Which DBMS allows ordering on an attribute that is missing from the select clause?

Suppose I have a table named Cars with two columns: CarName , BrandName

Now I want to execute this query:

 select CarName from Cars order by BrandName 

As you can see, I would like to return a list that is sorted by a column that is not in the selected part of the query.

The main (not optimized) sequence of executing sql commands: from , where , group by , having , select , order by .

The emerging issue is that BrandName is not part of what remains after the select command is executed.

I searched this in books, google and Stackoverflow, but so far I have only found a few SO comments, such as "I know a database system that does not allow this, but I don’t remember one."

So my questions are:
1) What do the SQL-92 or SQL99 standards mean about it.
2) Which databases allow this query and which do not?

(Background: a couple of students were asked about this, and I want to give them a better answer)

EDIT:
- Successfully tested for Microsoft SQL Server 2012

+6
source share
2 answers

Your query is completely legal syntax, you can order by columns that are not in select.

If you need complete specifications about legal ordering, in SQL Standard 2003 it contains a long list of statements about what order should and should not contain (02-Foundation, p. 415, section 7.13 <Query expression>, part 28). This confirms that your request is legal syntax.

I think that your confusion may result from selecting and / or sorting by columns that are not in the group, or sorting by columns that are not selected when using separate ones.

Both have the same underlying problem, and MySQL is the only one that, as far as I know, allows.

The problem is that when using a group individually or individually, any columns that are not contained in them are not needed, so it does not matter if they have several different values ​​in rows, because they are never needed. Imagine this simple data set:

 ID | Column1 | Column2 | ----|---------+----------| 1 | A | X | 2 | A | Z | 3 | B | Y | 

If you write:

 SELECT DISTINCT Column1 FROM T; 

You'll get

  Column1 --------- AB 

If you then add ORDER BY Column2 , which of the two ORDER BY Column2 will be used to order A, X or Z? It is not defined how to select a value for column2.

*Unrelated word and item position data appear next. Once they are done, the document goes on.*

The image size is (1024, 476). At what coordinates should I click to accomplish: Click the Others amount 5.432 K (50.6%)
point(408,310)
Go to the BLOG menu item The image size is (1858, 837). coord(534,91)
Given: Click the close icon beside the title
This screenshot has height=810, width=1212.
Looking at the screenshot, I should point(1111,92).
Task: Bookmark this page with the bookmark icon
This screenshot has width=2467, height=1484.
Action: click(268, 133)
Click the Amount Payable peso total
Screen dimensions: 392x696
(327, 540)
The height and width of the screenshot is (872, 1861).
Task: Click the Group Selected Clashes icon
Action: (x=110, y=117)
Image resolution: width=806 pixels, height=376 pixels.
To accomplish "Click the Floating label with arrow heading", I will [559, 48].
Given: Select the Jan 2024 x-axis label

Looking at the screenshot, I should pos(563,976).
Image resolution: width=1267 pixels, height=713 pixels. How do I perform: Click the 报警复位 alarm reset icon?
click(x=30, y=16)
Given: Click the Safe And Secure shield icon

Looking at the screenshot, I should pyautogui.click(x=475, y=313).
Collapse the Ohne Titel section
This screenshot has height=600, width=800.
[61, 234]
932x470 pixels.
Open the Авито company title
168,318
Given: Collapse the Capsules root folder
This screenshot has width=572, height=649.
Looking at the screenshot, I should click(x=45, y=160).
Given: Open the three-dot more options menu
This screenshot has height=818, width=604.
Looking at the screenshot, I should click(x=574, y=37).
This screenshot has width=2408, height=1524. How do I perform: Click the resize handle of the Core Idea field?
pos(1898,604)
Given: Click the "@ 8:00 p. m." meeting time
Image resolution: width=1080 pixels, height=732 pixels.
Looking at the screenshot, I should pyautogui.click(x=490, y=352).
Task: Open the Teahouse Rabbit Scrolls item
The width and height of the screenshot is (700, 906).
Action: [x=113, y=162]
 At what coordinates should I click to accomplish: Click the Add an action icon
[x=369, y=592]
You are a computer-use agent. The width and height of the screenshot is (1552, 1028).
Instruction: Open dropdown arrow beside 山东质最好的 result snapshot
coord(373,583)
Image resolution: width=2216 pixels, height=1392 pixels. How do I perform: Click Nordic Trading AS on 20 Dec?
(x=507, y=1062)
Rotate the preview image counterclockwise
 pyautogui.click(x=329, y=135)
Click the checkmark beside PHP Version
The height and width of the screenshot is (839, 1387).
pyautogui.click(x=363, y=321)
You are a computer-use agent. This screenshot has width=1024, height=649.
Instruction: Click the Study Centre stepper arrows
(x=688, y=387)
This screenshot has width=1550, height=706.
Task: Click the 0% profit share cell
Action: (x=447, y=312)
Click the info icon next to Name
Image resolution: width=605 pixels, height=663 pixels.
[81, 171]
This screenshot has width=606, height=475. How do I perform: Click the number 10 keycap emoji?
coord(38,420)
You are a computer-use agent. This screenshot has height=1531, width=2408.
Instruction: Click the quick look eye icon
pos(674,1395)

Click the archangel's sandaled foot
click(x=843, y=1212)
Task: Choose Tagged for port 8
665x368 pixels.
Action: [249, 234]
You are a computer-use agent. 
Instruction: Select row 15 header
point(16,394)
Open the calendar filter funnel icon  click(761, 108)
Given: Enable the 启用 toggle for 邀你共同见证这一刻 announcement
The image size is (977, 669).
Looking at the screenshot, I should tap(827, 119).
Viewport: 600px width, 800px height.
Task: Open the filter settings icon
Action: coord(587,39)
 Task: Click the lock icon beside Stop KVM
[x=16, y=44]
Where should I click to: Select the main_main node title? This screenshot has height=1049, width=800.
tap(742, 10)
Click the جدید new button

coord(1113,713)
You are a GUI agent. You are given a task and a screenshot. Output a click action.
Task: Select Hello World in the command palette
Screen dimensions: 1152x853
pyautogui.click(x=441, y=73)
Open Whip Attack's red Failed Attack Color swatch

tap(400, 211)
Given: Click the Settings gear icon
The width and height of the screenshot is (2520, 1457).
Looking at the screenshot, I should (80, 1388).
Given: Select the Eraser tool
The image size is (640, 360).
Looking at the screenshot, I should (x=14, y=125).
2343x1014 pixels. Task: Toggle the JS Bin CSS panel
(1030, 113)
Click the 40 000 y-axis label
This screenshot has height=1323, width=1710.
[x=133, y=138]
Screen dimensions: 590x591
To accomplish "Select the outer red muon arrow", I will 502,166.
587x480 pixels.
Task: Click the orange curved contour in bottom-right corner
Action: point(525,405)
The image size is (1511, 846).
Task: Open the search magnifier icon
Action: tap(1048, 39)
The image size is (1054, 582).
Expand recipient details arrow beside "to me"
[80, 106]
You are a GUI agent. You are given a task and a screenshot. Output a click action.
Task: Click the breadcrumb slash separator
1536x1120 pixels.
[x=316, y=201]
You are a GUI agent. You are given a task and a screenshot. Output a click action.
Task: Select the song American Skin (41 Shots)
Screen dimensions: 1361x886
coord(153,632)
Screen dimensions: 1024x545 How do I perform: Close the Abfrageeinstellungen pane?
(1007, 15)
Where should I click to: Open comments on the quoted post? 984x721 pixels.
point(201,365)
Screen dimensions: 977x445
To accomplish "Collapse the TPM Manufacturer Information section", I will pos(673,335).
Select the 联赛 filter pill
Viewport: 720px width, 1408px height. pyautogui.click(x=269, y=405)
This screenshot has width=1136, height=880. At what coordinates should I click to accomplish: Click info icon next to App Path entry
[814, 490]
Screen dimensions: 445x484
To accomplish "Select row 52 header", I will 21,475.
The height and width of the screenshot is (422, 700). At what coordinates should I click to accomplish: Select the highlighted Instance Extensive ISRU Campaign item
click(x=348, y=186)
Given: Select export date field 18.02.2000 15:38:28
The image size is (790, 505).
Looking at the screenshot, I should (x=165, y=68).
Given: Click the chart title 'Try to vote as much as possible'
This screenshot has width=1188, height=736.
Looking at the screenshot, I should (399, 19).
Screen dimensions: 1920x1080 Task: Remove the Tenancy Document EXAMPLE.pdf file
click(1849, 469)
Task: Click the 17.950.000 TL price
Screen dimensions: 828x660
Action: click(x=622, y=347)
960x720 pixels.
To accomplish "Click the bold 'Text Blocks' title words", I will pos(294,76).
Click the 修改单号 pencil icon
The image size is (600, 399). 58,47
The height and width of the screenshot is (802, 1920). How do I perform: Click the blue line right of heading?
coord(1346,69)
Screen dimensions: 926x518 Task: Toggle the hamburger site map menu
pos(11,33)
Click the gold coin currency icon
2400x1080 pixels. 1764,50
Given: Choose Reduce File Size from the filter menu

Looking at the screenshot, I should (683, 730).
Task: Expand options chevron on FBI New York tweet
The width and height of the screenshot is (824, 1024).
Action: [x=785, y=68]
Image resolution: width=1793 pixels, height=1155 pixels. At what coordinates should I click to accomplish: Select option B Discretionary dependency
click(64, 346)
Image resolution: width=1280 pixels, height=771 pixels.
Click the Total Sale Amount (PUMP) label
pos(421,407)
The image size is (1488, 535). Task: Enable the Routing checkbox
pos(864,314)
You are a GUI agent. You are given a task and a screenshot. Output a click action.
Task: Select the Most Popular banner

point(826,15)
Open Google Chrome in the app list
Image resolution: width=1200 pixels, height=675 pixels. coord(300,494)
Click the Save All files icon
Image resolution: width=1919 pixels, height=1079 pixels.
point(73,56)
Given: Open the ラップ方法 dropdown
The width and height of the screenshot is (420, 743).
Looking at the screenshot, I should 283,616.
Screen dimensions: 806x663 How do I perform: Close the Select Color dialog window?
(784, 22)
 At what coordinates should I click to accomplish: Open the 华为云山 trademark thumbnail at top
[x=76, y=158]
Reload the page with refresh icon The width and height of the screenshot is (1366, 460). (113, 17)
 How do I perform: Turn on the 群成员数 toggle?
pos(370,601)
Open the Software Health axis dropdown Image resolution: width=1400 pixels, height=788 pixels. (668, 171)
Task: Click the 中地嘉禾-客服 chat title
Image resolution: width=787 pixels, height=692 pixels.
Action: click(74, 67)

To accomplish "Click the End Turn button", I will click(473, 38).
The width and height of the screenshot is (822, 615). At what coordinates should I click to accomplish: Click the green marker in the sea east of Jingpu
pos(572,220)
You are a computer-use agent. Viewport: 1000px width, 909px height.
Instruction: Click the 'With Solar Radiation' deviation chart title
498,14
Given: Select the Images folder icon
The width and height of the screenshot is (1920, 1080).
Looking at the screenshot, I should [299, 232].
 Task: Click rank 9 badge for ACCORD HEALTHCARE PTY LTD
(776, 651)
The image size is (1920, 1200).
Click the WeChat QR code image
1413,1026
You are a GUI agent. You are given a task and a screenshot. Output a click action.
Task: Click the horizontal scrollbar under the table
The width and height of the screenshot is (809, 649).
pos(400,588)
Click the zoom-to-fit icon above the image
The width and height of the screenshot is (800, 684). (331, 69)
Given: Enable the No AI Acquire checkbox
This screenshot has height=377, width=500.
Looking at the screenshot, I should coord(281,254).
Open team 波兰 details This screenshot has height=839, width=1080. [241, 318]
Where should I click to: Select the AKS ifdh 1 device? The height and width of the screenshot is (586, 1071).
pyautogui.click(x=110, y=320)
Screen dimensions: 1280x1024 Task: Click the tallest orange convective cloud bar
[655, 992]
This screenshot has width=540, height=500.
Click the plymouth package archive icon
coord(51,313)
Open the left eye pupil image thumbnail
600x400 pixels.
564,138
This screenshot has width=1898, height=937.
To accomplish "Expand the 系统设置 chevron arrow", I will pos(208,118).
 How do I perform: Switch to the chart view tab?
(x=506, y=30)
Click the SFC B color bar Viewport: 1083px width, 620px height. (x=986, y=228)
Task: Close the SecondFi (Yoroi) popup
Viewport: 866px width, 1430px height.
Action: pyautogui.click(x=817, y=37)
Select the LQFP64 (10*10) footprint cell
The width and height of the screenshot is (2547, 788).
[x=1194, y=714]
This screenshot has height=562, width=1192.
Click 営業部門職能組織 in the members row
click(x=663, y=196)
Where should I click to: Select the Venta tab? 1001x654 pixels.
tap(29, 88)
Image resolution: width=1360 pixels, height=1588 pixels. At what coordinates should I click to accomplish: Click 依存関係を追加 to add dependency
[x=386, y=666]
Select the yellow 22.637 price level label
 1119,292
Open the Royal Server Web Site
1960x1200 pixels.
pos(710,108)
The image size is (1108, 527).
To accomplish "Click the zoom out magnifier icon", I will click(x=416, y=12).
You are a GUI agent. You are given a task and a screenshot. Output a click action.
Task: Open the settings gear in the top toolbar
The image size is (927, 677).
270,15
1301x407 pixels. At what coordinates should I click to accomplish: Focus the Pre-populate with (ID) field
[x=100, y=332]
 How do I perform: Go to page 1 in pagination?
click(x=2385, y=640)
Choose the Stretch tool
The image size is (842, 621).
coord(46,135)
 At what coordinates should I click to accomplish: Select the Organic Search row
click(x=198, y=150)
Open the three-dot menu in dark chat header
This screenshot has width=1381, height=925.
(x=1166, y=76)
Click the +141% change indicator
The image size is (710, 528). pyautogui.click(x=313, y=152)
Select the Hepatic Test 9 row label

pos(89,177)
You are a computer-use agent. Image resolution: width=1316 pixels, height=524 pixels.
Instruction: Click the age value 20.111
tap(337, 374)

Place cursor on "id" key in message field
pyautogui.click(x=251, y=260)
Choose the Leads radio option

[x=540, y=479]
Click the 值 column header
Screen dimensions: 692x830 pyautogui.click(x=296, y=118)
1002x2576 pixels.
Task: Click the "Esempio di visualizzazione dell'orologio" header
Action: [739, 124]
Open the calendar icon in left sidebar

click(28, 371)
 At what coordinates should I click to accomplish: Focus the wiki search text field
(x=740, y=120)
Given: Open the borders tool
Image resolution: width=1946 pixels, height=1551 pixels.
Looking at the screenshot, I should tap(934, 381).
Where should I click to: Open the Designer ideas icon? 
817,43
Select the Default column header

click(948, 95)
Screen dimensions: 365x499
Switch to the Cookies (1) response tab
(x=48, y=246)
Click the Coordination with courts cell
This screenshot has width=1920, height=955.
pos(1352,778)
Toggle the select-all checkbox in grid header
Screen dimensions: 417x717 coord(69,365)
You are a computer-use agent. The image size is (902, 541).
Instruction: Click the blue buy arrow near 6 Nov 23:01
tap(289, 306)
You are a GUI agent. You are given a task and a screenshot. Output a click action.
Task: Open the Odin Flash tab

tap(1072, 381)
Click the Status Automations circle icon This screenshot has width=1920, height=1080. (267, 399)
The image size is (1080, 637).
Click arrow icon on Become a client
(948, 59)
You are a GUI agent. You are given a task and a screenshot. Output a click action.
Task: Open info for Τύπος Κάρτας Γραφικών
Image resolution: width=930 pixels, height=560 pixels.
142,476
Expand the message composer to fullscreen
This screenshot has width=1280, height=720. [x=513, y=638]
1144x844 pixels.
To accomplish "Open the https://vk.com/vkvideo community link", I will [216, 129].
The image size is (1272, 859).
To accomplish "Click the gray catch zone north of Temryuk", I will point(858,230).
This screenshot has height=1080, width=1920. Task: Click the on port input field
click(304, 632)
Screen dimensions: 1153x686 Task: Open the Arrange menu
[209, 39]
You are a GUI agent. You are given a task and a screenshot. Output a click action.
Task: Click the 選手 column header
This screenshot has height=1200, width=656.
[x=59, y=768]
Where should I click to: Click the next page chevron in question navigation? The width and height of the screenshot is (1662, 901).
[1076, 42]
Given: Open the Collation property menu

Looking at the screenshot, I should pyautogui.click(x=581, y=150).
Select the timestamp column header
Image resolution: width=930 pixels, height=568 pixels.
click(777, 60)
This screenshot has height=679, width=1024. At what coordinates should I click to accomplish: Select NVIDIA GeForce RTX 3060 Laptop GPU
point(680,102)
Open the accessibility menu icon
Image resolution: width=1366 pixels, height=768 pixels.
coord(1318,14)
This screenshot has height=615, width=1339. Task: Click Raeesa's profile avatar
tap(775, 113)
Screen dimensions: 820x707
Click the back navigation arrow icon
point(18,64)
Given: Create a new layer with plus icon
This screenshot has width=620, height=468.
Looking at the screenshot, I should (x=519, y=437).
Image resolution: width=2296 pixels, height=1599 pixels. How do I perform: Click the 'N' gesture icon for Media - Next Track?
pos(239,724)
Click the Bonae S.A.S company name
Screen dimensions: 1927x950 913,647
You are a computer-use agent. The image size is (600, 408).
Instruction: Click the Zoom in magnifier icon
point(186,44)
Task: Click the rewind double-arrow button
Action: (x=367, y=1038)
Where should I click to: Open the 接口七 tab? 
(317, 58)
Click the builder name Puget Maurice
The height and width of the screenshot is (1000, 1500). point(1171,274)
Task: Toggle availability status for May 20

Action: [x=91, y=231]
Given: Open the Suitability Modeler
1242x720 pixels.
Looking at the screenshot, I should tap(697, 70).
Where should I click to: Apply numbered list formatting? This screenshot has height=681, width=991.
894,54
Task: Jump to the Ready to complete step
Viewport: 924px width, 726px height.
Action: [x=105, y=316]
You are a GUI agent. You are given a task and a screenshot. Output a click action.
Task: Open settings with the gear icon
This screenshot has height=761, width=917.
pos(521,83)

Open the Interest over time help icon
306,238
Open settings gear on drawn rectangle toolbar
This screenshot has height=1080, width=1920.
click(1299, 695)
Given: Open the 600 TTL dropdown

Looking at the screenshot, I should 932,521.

The same applies to selecting columns that are not part of a group. To simplify, just imagine the first two rows of the previous table:

 ID | Column1 | Column2 | ----|---------+----------| 1 | A | X | 2 | A | Z | 

In MySQL you can write

 SELECT ID, Column1, Column2 FROM T GROUP BY Column1; 

This actually violates the SQL standard, but works in MySQL, however, the problem is that it is not deterministic, the result:

 ID | Column1 | Column2 | ----|---------+----------| 1 | A | X | 

No more or less correct than

 ID | Column1 | Column2 | ----|---------+----------| 2 | A | Y | 

So what are you saying, give me one row for each individual Column1 value that both result sets satisfy, since you know which one you will get? Well, you don’t know, this is a rather popular misconception that you can add, and the ORDER BY to influence the results, for example, the following query:

 SELECT ID, Column1, Column2 FROM T GROUP BY Column1 ORDER BY ID DESC; 

Ensure that you get the following result:

 ID | Column1 | Column2 | ----|---------+----------| 2 | A | Y | 

due to ORDER BY ID DESC , however this is incorrect ( as shown here ).

MySQL docs :

The server can select any value from each group, therefore, if they do not match, the selected values ​​are undefined. Moreover, the selection of values ​​from each group cannot depend on the addition of an ORDER BY clause.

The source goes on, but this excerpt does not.